Review: First of all, it's not like the movie. Is it better or worse, I'm not sure. I don't like how the movie took such creative liberty with the story and it's characters but I also don't like the way the book jumps around so often. Though some might say the chaotic way the memories are written reflect the author and main character's own unconventional thinking.

The book shows us how people with "mental problems" were all lumped together and for the most part not treated but locked up and subdued. Were these people totally emotionally fit? Well, no, but being locked away was not everyone's answer.

I'd like to see a book of the same subject matter about the 1990's and how treatment almost seems the opposite. Doctors seem happier to keep upping the Prozac dosage rather than lock them up for awhile. It is interesting to see how people's conceptions can change.

Rating: 5 stars
Summary: excelent, superb!
Review: every chapter is thought-provoking and wonderfully written!

Rating: 5 stars
Summary: a book to stay as friend
Review: to give it a star-kind-rating feels out of place - certainly susanna kaysen is excellent at describing her period of mental illness, but what is more important are her insights or inspired guesses at the nature of the phenomenon - I decided not to go to the movie because I did not wish to destroy the feeling it left, of being earnest and of hilarious laughter the way it is described in books of zen-teachers.

Rating: 5 stars
Summary: Boy, Interrupted
Review: I related deeply to all the characters in the movie, which I saw several times before reading the book. Like most people interested in this material, I have (and still do) feel "crazy" and ostracized from "normal" society. I read the book in one afternoon and was struck by Susanna Kaysen's penetrating and brutally honest descriptions of both her own mind and those of the lonely, damaged girls she shared 2 years with. Susanna was in some sense lucky to have come from a well-monied family. Many people much like her suffer doing battle with invisible dragons in obscurity, unknown and forgotten, unable to contribute to the healing of our society in any meaningful way, and in many cases only because of their lesser economic status. Then again, money might have nothing to do with whether or not a damaged person can emerge from his or her own personal hell to aid others in overcoming their own. (???)
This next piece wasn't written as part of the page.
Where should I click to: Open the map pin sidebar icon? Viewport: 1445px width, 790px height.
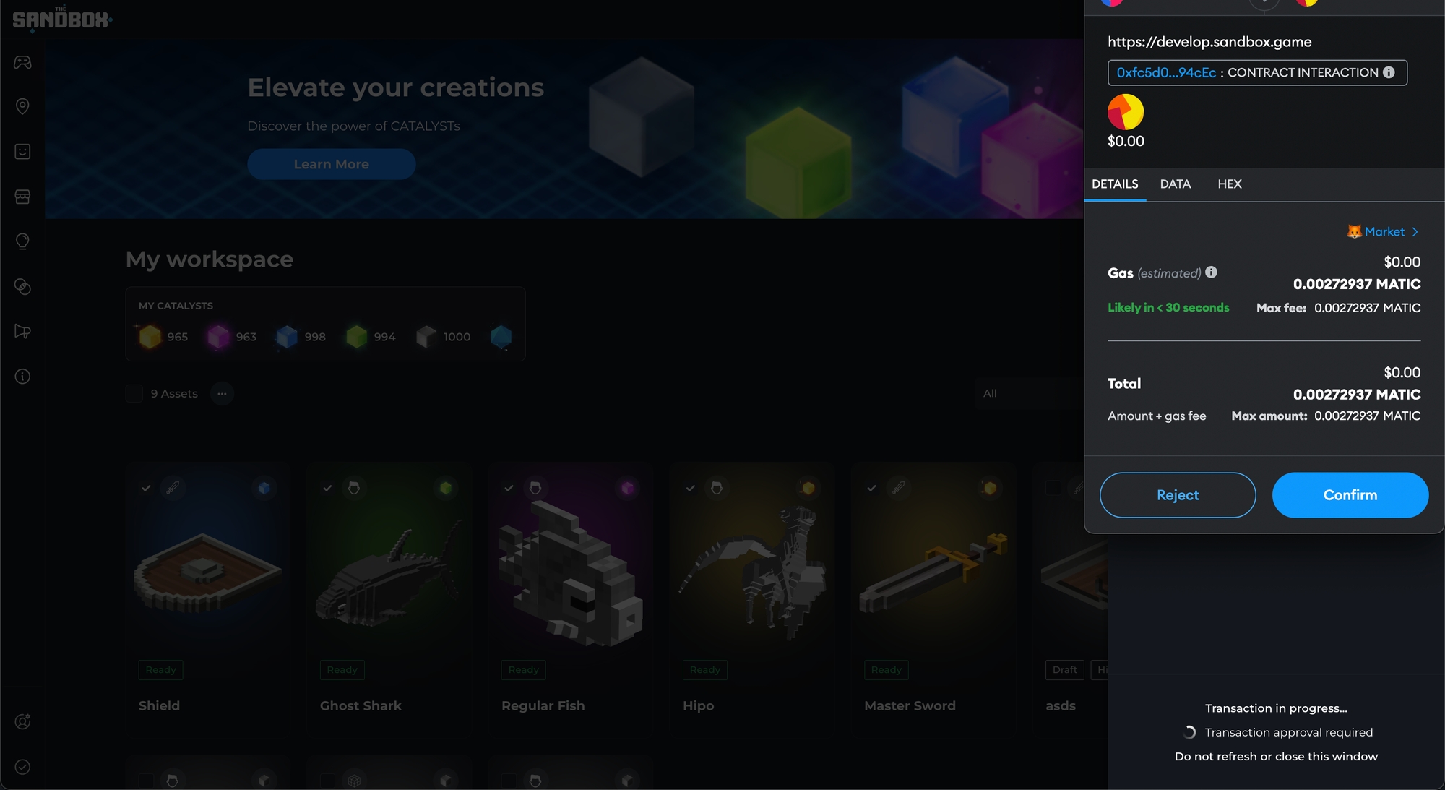pos(22,106)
The book is non-linear and switches between chapters describing Susanna's day to day existence and relationships at McLean Hospital in Belmont, MA. and more reflective, analytical chapters like the one in which she explictly elaborates for the reader two "modes" of "insanity", the lethargic/catatonic and the manic, the distictions between the two being invisible to the uninitiated observer (i.e. the staff at McLean). Ms. Kaysen has a very engaging writing style and I plan to read her other books as well.